As the Pimlico Race Course prepares for its annual day in the national limelight, fans and track supporters are growing increasingly concerned about its long-term future.
No one is suggesting the track will close any time soon. But its race days were cut again this year, and track owners are considering shutting some barns in favor of vanning horses in from Laurel Race Course.
The owners of Pimlico, the second-oldest track in the nation, have steadily shifted race days to the more profitable Laurel, which they also own. Laurel is near Washington and draws fans from both cities.
"It's obvious to everyone who's involved in Maryland racing that the emphasis is put on Laurel and that is a business decision," said Chick Lang, who managed Pimlico in the 1960s, '70s and part of the '80s when the two tracks had separate owners.
The track is scheduled to run 91 days this year -- the fewest race dates since 1984, when there was a competing track at Bowie. This year's schedule is down more than a third from 149 days in 1986, the year the owners of Laurel bought Pimlico. Laurel has gone from 137 days in 1986 to a scheduled 167 this year, up nearly 25 percent.
"My father said as long as he is alive Pimlico will still be there. I reiterate that: As long as I'm alive, Pimlico will still be there. Pimlico is an institution, and I can't imagine ever shutting it down," said Joe De Francis, president and majority owner of Laurel and Pimlico. His late father,Frank, previously owned the tracks.
On most days Laurel is more profitable, but Pimlico is the home of the Preakness Stakes, the richest day in Maryland racing, he said. With the Preakness included, Pimlico attracted an average of 11,314 fans and $1.6 million in betting per race day last year, compared with Laurel's average of 9,639 fans and $1.5 million in betting.

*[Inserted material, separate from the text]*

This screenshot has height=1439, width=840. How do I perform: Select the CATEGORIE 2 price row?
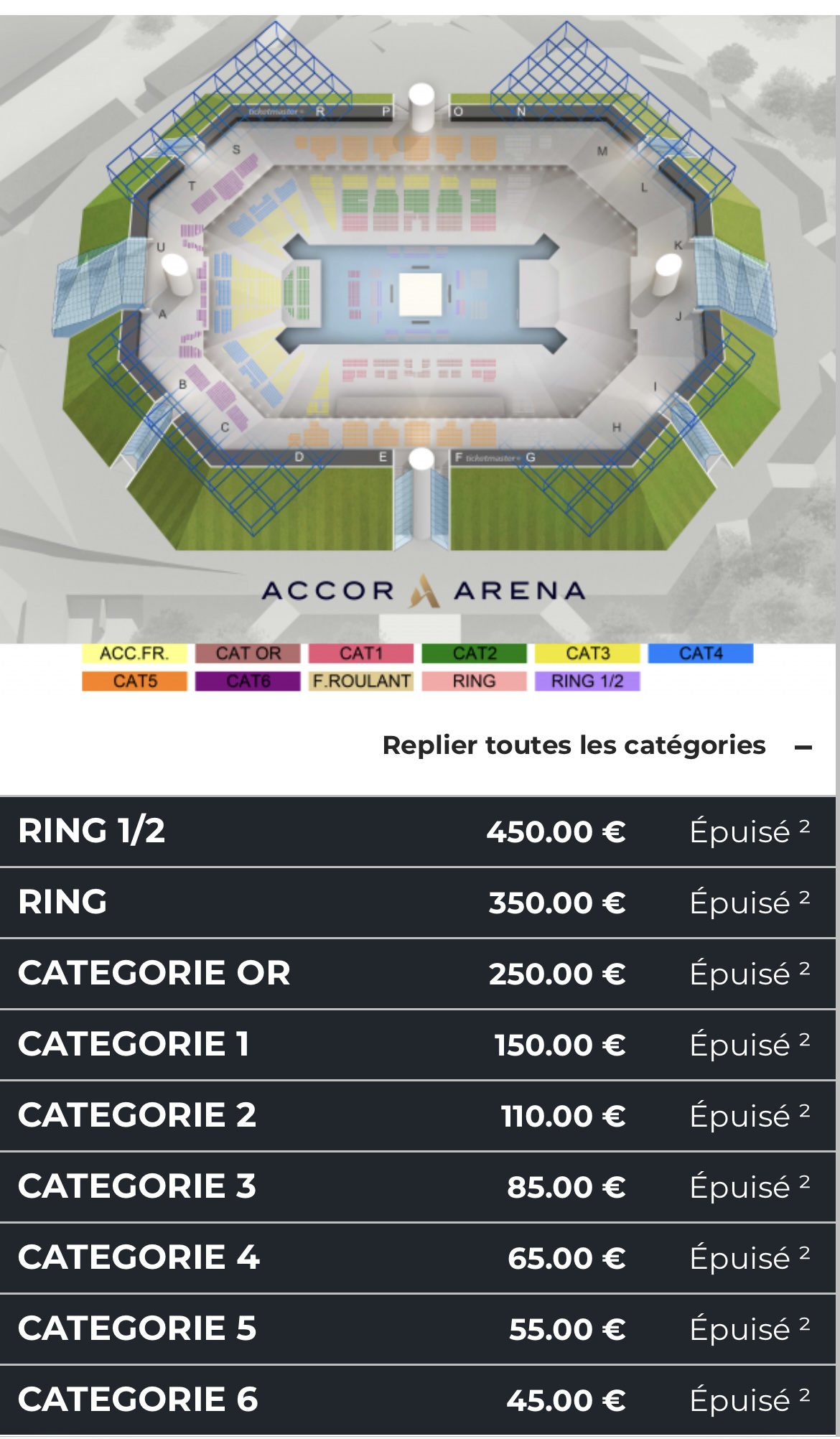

Nonetheless, De Francis said he thinks the tracks have achieved an equilibrium of race dates and he doesn't expect much more erosion from Pimlico. Each track is authorized by the Maryland Racing Commission to have up to 148 race dates this year.
Pimlico's season still is longer than it was when Bowie was open, De Francis said. In 1984, Pimlico ran 75 days, compared with 76 at the then-competing Laurel. Pimlico reached its peak in 1986.
Maximizing the profits of the two tracks is necessary to keep them both solvent, De Francis said. And the racing industry in Maryland depends on the fiscal soundness of the two tracks, he said.
"All of Maryland racing is better off," he said.
De Francis said he has made no decision on tearing down some of the dilapidated barns at Pimlico. If the barns are razed, the displaced horses would be vanned back and forth from Laurel, he said.
But, he added, "I can't conceive of a time we shut down Pimlico or drastically scale it back."
John H. Mosner Jr., chairman of the Maryland Racing Commission, said the commission would not look fondly at a drastic reduction in Pimlico race dates. But he supports the effort of the track owners to make the business profitable.
"To me there will always be a Preakness, and there will always be a Pimlico. But when you're running a business you have to look at the bottom line," Mosner said.